Louquética

Incontinência verbal

terça-feira, 23 de junho de 2009

Todas que eu sou


Um dia certo professor comentou a respeito do autor que eu pesquisava durante o mestrado: "Ele é um menino triste. Um velho menino triste".
Durante minha fase de escrita, cometi o lapso de me confundir com meu autor - nossa decepção com o mundo, nosso pavio curto, nossa pouca paciência com a simulação, com os falsos "bom-dia", nossa eventual misantropia é realmente isso: nossa.
Também eu sou uma menina triste.
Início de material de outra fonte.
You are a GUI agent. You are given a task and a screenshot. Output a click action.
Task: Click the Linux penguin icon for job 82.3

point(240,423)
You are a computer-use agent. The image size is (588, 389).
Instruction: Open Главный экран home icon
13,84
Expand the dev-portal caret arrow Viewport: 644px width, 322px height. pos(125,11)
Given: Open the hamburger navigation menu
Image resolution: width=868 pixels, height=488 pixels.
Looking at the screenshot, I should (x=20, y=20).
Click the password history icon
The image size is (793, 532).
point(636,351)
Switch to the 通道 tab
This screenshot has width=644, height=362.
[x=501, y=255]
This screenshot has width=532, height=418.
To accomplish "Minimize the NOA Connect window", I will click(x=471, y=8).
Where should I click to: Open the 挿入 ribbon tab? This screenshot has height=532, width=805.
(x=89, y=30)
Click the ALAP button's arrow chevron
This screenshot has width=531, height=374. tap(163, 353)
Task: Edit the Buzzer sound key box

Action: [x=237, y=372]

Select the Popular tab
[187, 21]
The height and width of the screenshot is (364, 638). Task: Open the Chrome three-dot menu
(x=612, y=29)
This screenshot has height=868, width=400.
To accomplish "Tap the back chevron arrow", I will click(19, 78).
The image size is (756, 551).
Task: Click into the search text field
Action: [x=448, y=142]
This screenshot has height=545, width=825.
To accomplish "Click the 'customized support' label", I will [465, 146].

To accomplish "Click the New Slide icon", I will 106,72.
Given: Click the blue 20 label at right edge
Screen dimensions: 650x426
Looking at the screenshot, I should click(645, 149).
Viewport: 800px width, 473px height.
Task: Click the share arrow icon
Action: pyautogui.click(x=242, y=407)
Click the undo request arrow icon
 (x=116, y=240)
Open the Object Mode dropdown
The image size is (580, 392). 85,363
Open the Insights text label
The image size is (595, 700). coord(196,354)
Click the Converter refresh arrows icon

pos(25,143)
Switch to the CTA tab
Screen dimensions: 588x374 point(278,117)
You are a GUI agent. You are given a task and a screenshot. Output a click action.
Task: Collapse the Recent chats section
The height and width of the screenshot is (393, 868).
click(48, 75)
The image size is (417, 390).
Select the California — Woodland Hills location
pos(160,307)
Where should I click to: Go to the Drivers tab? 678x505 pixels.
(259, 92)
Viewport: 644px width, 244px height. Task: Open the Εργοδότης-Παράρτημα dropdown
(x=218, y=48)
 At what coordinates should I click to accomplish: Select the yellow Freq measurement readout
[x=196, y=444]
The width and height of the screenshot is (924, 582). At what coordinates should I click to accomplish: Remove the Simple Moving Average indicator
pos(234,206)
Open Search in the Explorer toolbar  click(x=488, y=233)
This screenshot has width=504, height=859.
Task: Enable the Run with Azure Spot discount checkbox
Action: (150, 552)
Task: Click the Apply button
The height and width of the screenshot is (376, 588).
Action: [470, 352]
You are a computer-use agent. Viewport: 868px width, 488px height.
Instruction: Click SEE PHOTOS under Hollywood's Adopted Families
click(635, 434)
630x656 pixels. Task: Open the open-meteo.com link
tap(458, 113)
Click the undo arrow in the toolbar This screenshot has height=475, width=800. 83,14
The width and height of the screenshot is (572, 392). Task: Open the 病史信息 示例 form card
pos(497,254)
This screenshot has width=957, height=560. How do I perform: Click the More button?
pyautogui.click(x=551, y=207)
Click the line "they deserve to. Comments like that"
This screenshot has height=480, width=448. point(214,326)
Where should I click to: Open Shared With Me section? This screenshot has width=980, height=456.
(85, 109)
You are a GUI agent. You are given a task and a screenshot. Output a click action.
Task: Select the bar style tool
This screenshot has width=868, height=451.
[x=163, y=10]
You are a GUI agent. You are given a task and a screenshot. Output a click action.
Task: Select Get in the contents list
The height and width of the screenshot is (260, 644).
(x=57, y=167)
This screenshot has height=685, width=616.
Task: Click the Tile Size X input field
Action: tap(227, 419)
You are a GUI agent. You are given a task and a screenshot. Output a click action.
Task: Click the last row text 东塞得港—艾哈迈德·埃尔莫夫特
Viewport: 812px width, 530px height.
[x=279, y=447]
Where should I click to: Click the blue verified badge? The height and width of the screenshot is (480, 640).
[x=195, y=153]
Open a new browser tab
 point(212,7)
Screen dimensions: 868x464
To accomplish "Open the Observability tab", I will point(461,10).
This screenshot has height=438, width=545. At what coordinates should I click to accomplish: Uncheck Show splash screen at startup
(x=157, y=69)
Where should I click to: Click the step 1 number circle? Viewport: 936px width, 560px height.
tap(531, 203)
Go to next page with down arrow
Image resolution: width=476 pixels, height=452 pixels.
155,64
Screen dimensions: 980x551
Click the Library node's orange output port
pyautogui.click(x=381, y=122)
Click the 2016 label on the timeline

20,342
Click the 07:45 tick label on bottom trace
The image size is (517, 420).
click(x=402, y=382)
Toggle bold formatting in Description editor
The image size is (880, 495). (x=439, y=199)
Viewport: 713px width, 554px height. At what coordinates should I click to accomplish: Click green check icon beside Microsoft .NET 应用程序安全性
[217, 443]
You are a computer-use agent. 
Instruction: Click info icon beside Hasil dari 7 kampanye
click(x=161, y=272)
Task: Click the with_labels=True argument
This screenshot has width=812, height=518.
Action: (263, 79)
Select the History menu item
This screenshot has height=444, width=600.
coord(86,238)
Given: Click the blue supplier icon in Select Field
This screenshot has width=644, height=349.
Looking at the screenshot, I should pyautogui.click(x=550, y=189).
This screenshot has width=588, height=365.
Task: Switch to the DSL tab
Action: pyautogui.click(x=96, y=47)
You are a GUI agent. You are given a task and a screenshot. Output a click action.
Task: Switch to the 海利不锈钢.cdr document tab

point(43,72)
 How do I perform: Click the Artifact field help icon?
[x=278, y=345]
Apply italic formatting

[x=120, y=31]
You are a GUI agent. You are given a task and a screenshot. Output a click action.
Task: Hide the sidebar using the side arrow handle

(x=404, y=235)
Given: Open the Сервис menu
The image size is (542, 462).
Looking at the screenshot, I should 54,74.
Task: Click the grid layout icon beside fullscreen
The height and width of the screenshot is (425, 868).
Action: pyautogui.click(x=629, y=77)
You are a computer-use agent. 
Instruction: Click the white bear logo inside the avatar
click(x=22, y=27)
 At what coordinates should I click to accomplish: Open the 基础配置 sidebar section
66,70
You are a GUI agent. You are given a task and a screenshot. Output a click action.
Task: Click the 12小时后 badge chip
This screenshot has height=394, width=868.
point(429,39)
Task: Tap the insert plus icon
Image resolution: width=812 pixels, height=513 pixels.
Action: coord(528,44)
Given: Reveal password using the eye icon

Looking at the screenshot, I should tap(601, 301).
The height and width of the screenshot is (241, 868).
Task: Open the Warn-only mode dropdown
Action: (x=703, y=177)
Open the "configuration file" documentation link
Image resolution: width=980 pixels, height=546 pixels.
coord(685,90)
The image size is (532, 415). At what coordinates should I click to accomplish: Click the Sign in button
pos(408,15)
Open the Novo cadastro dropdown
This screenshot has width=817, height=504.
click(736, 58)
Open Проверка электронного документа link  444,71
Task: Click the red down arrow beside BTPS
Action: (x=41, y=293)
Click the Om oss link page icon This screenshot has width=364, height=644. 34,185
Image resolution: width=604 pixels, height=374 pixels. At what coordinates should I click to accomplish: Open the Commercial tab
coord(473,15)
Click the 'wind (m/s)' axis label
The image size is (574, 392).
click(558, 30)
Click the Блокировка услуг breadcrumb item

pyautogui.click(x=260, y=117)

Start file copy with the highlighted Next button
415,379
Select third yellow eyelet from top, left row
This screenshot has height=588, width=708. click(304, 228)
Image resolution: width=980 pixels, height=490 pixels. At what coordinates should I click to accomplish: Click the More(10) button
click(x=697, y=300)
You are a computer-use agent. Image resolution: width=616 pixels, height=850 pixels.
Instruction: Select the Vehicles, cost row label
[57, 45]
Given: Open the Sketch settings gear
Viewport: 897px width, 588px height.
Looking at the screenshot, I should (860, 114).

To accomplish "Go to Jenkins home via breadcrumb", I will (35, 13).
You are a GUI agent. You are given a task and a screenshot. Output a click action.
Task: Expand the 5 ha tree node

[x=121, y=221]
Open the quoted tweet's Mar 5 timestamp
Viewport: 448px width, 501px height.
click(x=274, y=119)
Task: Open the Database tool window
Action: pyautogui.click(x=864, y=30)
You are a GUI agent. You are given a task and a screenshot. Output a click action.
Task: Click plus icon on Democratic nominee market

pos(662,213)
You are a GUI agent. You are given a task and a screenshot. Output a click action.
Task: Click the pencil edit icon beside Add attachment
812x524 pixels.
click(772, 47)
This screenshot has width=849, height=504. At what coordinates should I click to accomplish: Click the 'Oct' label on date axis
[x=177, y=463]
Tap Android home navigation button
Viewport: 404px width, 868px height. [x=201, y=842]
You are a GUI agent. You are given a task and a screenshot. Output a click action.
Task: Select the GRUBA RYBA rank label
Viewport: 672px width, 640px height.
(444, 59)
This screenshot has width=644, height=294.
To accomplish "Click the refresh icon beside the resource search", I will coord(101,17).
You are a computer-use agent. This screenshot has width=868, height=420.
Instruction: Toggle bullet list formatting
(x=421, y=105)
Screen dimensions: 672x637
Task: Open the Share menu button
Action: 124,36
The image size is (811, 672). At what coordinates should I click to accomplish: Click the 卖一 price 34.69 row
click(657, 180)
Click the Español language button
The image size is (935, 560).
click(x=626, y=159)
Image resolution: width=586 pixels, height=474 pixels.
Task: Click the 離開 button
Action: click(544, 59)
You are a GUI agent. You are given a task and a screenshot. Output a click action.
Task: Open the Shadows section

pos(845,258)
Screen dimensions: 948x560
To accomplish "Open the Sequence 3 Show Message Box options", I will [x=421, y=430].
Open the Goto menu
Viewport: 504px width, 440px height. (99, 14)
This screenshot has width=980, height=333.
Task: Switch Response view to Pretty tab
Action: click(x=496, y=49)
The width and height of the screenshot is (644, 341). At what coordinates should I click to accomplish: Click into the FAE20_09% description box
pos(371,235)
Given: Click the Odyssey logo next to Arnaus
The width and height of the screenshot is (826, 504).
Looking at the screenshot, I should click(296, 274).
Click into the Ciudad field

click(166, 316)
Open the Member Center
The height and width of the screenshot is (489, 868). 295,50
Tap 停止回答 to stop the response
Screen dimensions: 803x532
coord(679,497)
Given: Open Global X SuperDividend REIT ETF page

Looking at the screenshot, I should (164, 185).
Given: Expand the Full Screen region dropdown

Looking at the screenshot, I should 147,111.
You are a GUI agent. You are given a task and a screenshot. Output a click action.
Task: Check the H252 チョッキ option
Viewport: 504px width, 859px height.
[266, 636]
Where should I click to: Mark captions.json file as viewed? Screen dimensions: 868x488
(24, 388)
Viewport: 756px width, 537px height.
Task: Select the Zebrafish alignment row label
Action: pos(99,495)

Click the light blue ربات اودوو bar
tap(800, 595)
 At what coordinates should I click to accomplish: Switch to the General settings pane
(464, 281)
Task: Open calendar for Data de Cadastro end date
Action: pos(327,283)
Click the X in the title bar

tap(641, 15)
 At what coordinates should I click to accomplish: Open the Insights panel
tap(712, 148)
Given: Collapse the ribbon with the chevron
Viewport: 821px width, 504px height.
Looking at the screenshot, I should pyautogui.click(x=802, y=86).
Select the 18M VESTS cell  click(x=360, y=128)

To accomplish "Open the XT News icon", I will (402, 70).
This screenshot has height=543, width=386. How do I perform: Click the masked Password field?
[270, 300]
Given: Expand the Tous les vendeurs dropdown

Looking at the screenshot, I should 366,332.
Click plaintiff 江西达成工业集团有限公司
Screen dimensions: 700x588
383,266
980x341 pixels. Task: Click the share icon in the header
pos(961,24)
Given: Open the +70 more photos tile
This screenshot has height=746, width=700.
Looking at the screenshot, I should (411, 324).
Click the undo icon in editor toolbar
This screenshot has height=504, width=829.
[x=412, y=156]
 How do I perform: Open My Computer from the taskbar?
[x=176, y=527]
Sou uma velha menina triste.
Desmancho-me nos risos que quero dar, nos gozos que a ironia me dá, nas felicidades instantâneas e sem a menor garantia, nas festas, na comunhão do corpo, no prazer de comer o que gosto, nas delícias do sol da Reserva da Sapiranga, no mar gostoso de Guarajuba e naquela estrada por onde gosto de dirigir na volta, enquanto o sol está se despedindo e que me avisa que minha tia me espera em casa com boas porções de arroz doce
Nas horas vadias, gosto de peregrinar nas lojas, nas livrarias, de me perder num rosto bonito de homem ou num romance que me conquiste, numa música e num videoclipe, em tudo que me revela humana.
Mas, sou, sim, uma menina triste.
Sou aquela que não sabe perdoar e remói ressentimentos.
Sou quem não esquece as feridas e não consegue conceder indultos.
Meu autor dizia em um dos seus poemas algo como "não pise no rabo da onça". Sou a onça.
Lamento as perdas em longos e caudalosos queixumes.
Sou intensa. Prefiro as cacetadas aos falsos bom-dia, conforme meu autor também escreveu.
Tenho prazo de validade, sou geniosa, sou independente, tenho pouca paciência, sou generosa, procuro não ser injusta, tenho apego a quem amo, sei passar e só duro nos lugares o tempo em que sou útil. Tenho pouca paciência para conviver com quem eu não gosto. Sei ser grata. Acredito no que faço. Faço o melhor que posso. Considero meus sonhos, Gosto de mim. Sei dividir o pão. Não gosto de pedir.
Não gosto de permanecer na casa dos outros. Não gosto de permanecer longe de minha casa. Não gosto de beijos de saudações. Gosto dos abraços reais. Gosto de vermelho, de branco e de preto. odeio verde. Odeio listradas. Adoro bolinhas. Odeio saltos plataforma. Odeio macacão. Adoro banhos. Adoro perfumes e sapatos. Amo a quem eu não devia amar. Magoei um homem que não merecia mágoas. Muitos homens me magoaram.
Sou a Tigresa de Caetano Veloso que "Com alguns homens foi feliz/ com outros foi mulher."
Sou a Vaca profana e digo que "Respeito muito minhas lágrimas, mas ainda mais minha risada"
Sou quem não quer vivenciar o Salmo 23 todos os dias: "Preparas uma mesa para mim diante de meus inimigos. O meu cálice transborda".
Sou a outra, a do Salmo 70, que diz: "Apressa-te, oh, Senhor!"
Sou essa, sim. E sou muitas outras. Mas não tenho várias cara e várias personalidades.
Dizem que a frase do ariano é "Eu sou". Sim eu sou. E não quero ser outra coisa além do que as circunstâncias e o tempo possam me transformar.